Download Public Health at the Border of Zimbabwe and Mozambique 1890 1940 Book in PDF, Epub and Kindle

This book is the first major work to explore the utility of the border as a theoretical, methodological, and interpretive construct for understanding colonial public health by considering African experiences in the Zimbabwe-Mozambique borderland. It examines the impact of colonial public health measures such as medical examinations/inspections, vaccinations, and border surveillance on African villagers in this borderland. The book asks whether the conjunction of a particular colonized society, a distinctive kind of colonialism, and a particular territorial border generated reluctance to embrace public health because of certain colonial circumstances which impeded the acceptance of therapeutic alternatives that were embraced by colonized people elsewhere. It asks historians to look elsewhere for similar kinds of histories involving racialized application of public health policies in colonial borderlands.
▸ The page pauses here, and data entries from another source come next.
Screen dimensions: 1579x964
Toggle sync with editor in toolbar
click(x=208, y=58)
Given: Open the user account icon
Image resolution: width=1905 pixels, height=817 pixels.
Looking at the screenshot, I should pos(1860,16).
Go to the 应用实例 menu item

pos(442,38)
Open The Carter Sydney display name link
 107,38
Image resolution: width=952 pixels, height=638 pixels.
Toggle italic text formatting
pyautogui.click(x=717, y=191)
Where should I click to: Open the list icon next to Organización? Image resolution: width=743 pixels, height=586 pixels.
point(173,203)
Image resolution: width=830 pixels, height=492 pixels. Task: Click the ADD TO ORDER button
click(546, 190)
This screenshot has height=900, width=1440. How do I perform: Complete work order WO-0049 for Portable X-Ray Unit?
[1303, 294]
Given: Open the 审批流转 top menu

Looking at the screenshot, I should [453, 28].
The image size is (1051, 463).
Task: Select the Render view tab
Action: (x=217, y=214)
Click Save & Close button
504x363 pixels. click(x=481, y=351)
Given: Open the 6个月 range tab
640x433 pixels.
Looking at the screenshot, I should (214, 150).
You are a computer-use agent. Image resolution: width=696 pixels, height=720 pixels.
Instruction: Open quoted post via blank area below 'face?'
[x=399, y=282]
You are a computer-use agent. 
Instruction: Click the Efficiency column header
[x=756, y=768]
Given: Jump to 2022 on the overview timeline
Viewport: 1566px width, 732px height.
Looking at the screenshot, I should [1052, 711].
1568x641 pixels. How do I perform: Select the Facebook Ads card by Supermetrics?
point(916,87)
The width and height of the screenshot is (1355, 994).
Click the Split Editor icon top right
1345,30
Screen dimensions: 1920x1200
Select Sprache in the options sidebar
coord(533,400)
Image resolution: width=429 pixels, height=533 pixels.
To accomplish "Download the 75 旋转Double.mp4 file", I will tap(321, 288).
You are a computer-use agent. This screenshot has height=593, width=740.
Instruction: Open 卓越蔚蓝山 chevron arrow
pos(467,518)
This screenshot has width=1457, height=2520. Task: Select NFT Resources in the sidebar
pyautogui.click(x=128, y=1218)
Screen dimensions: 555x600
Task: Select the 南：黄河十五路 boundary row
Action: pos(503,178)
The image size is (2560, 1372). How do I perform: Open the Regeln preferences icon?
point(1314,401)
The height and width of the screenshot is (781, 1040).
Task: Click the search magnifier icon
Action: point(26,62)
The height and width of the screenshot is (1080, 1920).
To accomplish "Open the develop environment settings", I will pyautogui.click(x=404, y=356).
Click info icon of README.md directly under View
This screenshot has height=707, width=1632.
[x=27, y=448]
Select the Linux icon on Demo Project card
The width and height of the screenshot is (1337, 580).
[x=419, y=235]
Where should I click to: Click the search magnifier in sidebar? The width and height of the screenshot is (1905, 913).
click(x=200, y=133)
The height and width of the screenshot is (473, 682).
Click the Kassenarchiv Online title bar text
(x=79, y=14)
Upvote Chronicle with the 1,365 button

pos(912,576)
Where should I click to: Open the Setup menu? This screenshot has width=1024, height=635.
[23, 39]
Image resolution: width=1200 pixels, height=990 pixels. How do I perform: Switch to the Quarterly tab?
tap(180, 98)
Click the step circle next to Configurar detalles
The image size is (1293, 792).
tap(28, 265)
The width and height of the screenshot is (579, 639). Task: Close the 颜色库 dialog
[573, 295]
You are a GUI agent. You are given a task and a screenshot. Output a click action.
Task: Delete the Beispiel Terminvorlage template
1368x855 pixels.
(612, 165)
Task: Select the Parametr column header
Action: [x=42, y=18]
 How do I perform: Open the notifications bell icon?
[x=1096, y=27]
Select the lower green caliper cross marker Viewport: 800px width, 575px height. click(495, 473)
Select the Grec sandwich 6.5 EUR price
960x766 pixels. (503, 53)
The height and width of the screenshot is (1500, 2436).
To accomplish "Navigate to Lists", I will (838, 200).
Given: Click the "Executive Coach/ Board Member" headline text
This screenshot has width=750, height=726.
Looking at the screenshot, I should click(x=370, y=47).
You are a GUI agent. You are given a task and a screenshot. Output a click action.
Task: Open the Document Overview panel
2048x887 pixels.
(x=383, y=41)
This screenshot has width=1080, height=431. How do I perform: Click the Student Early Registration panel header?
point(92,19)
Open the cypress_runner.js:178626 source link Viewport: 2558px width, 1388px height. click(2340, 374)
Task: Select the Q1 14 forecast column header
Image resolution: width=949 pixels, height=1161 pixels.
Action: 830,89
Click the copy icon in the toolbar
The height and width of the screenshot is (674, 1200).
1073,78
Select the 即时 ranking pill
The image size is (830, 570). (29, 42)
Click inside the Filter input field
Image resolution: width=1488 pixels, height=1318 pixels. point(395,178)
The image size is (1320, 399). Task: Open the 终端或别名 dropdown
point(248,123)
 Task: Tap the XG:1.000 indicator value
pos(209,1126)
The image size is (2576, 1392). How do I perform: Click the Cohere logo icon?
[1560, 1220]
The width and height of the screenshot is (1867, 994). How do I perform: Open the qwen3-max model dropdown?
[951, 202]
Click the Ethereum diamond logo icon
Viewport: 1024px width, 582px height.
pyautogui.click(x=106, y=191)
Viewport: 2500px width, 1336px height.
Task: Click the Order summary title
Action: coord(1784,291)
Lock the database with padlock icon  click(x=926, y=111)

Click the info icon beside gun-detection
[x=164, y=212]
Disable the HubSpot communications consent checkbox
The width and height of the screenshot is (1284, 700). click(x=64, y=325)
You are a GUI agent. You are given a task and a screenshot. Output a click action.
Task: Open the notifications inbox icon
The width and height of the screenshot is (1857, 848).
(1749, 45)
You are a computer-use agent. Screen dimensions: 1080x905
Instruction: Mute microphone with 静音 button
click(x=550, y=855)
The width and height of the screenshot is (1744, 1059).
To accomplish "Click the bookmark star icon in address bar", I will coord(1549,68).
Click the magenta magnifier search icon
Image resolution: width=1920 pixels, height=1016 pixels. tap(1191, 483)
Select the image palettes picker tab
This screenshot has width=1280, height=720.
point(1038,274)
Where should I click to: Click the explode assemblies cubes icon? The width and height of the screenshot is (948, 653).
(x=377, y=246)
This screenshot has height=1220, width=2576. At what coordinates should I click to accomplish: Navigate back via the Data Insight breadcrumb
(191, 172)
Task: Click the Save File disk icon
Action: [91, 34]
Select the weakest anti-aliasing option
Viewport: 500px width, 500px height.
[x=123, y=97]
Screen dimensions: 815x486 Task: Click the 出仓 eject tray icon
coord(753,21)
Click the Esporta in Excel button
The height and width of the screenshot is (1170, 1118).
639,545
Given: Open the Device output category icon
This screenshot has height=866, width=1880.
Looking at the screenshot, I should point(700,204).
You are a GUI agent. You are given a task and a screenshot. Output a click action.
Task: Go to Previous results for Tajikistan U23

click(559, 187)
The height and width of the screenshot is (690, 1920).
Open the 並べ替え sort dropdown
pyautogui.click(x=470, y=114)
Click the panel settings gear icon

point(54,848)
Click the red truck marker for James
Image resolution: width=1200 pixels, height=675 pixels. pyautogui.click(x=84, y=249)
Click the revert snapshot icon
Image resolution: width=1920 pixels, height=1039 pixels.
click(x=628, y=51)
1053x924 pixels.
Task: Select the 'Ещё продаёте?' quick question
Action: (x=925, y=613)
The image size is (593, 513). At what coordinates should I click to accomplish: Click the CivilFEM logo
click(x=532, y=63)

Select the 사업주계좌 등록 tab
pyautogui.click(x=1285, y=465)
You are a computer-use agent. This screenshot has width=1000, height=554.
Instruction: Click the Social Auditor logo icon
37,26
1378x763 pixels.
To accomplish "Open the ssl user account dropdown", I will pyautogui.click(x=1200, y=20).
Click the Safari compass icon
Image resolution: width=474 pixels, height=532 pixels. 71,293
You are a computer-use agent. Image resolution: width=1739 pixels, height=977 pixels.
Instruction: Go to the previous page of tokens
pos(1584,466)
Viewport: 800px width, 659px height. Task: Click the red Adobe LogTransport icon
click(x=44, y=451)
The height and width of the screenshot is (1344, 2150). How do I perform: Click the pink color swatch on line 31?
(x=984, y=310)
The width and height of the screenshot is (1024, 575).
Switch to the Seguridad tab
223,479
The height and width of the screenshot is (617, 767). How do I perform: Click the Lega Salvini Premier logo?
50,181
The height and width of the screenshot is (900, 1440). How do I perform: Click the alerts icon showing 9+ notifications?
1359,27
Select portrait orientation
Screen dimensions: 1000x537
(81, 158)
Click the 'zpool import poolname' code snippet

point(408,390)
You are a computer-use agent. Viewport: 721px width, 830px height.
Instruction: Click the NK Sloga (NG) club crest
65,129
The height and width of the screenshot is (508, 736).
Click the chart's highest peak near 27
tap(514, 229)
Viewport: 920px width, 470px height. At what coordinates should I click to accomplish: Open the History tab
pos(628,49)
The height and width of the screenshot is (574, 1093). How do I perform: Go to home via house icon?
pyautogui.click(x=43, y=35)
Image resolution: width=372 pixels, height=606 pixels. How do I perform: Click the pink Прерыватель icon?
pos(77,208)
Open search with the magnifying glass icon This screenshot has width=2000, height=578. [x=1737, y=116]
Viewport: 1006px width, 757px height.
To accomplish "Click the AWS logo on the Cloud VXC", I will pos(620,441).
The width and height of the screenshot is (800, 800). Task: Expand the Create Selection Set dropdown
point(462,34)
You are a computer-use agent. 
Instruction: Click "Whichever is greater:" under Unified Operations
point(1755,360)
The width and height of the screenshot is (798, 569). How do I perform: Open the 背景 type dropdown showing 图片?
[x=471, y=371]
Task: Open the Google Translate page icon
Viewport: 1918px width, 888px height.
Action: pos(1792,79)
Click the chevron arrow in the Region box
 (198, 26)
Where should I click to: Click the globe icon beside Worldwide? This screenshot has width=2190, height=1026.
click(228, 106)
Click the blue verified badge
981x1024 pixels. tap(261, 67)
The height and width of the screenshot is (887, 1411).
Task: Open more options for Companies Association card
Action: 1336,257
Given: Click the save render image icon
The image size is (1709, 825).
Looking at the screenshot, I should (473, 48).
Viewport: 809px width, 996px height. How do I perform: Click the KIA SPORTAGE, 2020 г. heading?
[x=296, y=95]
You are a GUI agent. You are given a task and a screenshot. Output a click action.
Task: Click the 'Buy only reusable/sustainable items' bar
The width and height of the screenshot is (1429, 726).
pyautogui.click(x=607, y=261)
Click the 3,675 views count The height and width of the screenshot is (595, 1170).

Translation and the Borders of Contemporary Japanese Literature

Translation and the Borders of Contemporary Japanese Literature
Author: Victoria Young
Publsiher: Taylor & Francis
Total Pages: 170
Release: 2024-06-03
Genre: Literary Criticism
ISBN: 9781040029725

Download Translation and the Borders of Contemporary Japanese Literature Book in PDF, Epub and Kindle

This book examines contemporary debates on such concepts as national literature, world literature, and the relationship each of these to translation, from the perspective of modern Japanese fiction. By reading between the gaps and revealing tensions and blind spots in the image that Japanese literature presents to the world, the author brings together a series of essays and works of fiction that are normally kept separate in distinct subgenres, such as Okinawan literature, zainichi literature written by ethnic Koreans, and other “trans-border” works. The act of translation is reimagined in figurative, expanded, and even disruptive ways with a focus on marginal spaces and trans-border movements. The result decentres the common image of Japanese literature while creating connections to wider questions of multilingualism, decolonisation, historical revisionism, and trauma that are so central to contemporary literary studies. This book will be of interest to all those who study modern Japan and Japanese literature, as well as those working in the wider field of translation studies, as it subjects the concept of world literature to searching analysis.